With which I could do no better than yesterday’s Brief, where Euractiv energy (and environment, and transport) editor Robert Hodgson laid bare the obfuscation underlying China’s climate promises – apparently good intentions that withered under his incisive inspection. It’s well worth reading, if only as a reminder that in news world, words alone carry little weight – and their value is forever being devalued.
This is especially the case when they spill from the lips of one world leader. Or we might state the world leader, who hogs the limelight with rambling speeches as unpredictable as they are incoherent. Pity those whose job is to listen and attempt to divine the rationale linking these hyperbolic spiels. His contributions to UNGA were another such ride, with anticipated disdain for Europe juxtaposed against his turn against Putin earlier in the week.
After meeting Zelenskyy on the sidelines of the General Assembly, Trump announced that Russia could be a “paper tiger” and suggested that Ukraine might win back all the occupied territories. “In any event, I wish both Countries well,” he signed off. Good news at last? As above, hold your horses.
Fight fire with FIRE
Indubitably good news did come in the shape of Euractiv’s latest daily newsletter – FIREPOWER – whose launch party went off with a bang on Tuesday, with our own Aurélie Pugnet pressing defence chief Andrius Kubilius on Europe’s “drone wall”.
With Russian drones recently invading the airspace of EU and NATO members, a strong defence is urgently necessaryed. Kubilius acknowledged that applying missiles costing €1 million to take out cheap drones is unsustainable. But he was evasive on when a robust and cost-effective alternative might be operational.
Brussels is calling on Kyiv, whose expertise in this technology is unrivalled. Meanwhile, others have pointed out that questioning the legality of shooting down Russian intruders – be they drones or manned aircraft – will only confirm Europe’s weakness to the Kremlin. Better shoot ’em down!, states columnist Konstantin Eggert – fighting talk that Poland is already turning into military protocol.
Save the trees… later
As the EU is forced to water down its hallowed values, tree-hugging felt the axe this week as the economic importance of a trade deal with Indonesia put the bloc’s anti-deforestation regulation on the block.

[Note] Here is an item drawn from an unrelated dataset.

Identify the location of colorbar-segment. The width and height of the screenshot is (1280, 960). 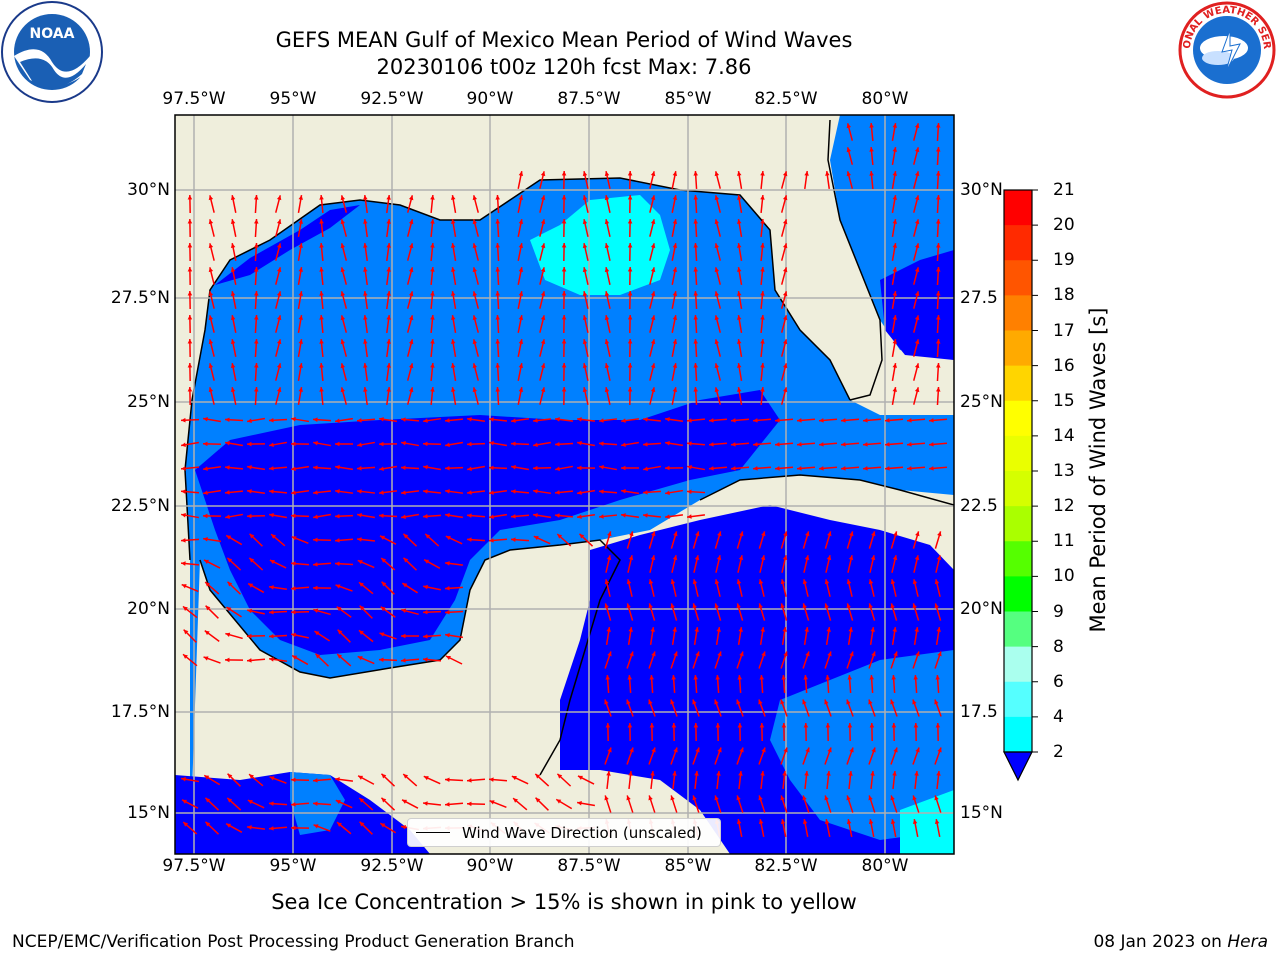
(1018, 384).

Simplification is the official word – terminology that allows the Commission to save face as it prepares to push back implementation by a year to avoid complications for importers of Indonesian palm oil, coffee, cocoa, cattle, timber and rubber.
Enough of talk
EU countries have been hopelessly entangled by the question of recognition for Palestine, as Israel’s staunchest supporters put forward increasingly arcane arguments for not taking this symbolic yet highly significant step.
“Walk the walk,” was the message Palestine’s former PM Mohammad Shtayyeh had for Germany and other EU members still holding back. In conversation with Euractiv, he explained that this would neither constitute “punishment” for Israel, nor would it compromise Germany’s conscience. “Germans will be liberated from [their] historical legacy,” he maintained.
The moral quandary was unpicked by Sven Kühn von Burgsdorff, as the EU’s former Representative to the occupied Palestinian territory judges the battle over Gaza to be ‘not only a moral crisis, but a power struggle between key member states, the European Commission and, looming above it all, the spectre of Donald Trump.’